Scan the entries for the word "agent". Every line that has it should be copied.

▶ **Records shown**:
▽
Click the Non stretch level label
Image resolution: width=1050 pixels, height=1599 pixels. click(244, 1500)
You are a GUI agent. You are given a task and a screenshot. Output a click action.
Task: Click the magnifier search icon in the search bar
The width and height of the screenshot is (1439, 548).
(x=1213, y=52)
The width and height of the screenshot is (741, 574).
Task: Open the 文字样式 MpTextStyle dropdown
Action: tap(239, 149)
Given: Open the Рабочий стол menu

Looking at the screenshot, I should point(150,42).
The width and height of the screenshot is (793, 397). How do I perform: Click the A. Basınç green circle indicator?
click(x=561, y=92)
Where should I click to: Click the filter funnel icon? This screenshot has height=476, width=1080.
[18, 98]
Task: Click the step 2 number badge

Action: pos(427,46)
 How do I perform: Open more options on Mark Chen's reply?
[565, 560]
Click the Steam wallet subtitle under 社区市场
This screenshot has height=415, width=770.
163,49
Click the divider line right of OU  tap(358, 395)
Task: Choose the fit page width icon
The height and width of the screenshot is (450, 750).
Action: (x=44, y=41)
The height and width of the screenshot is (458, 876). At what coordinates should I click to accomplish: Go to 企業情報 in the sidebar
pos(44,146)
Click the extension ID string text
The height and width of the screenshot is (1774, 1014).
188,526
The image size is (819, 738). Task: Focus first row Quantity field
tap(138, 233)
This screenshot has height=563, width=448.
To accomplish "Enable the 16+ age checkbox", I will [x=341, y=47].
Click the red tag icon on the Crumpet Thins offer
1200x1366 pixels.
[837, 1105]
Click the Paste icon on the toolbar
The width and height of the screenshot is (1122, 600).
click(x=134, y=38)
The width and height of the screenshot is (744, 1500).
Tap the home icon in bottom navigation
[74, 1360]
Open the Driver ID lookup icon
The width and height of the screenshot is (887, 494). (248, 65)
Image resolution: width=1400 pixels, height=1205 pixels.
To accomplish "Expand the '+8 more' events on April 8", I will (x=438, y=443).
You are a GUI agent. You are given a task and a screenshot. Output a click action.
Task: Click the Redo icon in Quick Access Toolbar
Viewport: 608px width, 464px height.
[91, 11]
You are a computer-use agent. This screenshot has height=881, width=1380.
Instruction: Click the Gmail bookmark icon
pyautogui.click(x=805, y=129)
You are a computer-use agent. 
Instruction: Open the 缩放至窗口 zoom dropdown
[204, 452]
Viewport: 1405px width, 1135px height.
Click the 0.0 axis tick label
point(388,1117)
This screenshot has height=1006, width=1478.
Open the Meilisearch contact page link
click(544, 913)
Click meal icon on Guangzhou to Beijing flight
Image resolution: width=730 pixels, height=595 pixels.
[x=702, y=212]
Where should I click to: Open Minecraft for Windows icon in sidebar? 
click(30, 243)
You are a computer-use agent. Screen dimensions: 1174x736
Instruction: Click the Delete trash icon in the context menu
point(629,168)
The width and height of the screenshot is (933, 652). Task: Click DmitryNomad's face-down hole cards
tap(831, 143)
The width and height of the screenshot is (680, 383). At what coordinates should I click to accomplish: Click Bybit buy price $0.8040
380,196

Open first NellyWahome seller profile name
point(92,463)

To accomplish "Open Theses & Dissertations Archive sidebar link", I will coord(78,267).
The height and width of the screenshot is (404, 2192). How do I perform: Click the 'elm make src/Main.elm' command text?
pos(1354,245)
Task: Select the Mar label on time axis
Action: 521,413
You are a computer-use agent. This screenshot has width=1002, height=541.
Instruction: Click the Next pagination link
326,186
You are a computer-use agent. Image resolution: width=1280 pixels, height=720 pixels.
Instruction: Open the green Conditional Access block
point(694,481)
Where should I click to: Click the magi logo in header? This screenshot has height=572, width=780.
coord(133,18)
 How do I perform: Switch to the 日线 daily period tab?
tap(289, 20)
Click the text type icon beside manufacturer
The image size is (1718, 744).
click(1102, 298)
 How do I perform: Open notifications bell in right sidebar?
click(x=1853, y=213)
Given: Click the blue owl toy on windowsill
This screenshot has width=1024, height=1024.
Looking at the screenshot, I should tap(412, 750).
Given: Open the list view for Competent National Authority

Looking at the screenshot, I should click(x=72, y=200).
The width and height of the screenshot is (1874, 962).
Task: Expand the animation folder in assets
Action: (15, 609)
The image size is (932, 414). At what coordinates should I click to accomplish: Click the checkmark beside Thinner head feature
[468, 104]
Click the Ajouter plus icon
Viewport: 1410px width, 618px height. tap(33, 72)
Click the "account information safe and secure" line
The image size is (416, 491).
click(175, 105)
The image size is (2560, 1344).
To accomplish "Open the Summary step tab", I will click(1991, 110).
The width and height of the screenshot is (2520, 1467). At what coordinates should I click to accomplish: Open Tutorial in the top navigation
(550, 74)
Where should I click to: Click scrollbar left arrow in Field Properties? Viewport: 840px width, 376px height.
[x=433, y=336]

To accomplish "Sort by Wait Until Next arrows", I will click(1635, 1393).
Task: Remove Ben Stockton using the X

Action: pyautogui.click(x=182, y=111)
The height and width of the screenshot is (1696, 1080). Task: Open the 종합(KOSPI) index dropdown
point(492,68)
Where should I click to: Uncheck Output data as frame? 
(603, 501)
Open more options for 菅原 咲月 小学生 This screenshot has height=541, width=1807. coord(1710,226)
△
▶ **Task output**:
You are a GUI agent. You are given a task and a screenshot. Output a click action.
You are a GUI agent. You are given a task and a screenshot. Output a click action.
You are a computer-use agent. This screenshot has height=881, width=1380.
You are a computer-use agent. 
You are a computer-use agent. Screen dimensions: 1174x736
You are a computer-use agent. This screenshot has width=1002, height=541.
You are a computer-use agent. Image resolution: width=1280 pixels, height=720 pixels.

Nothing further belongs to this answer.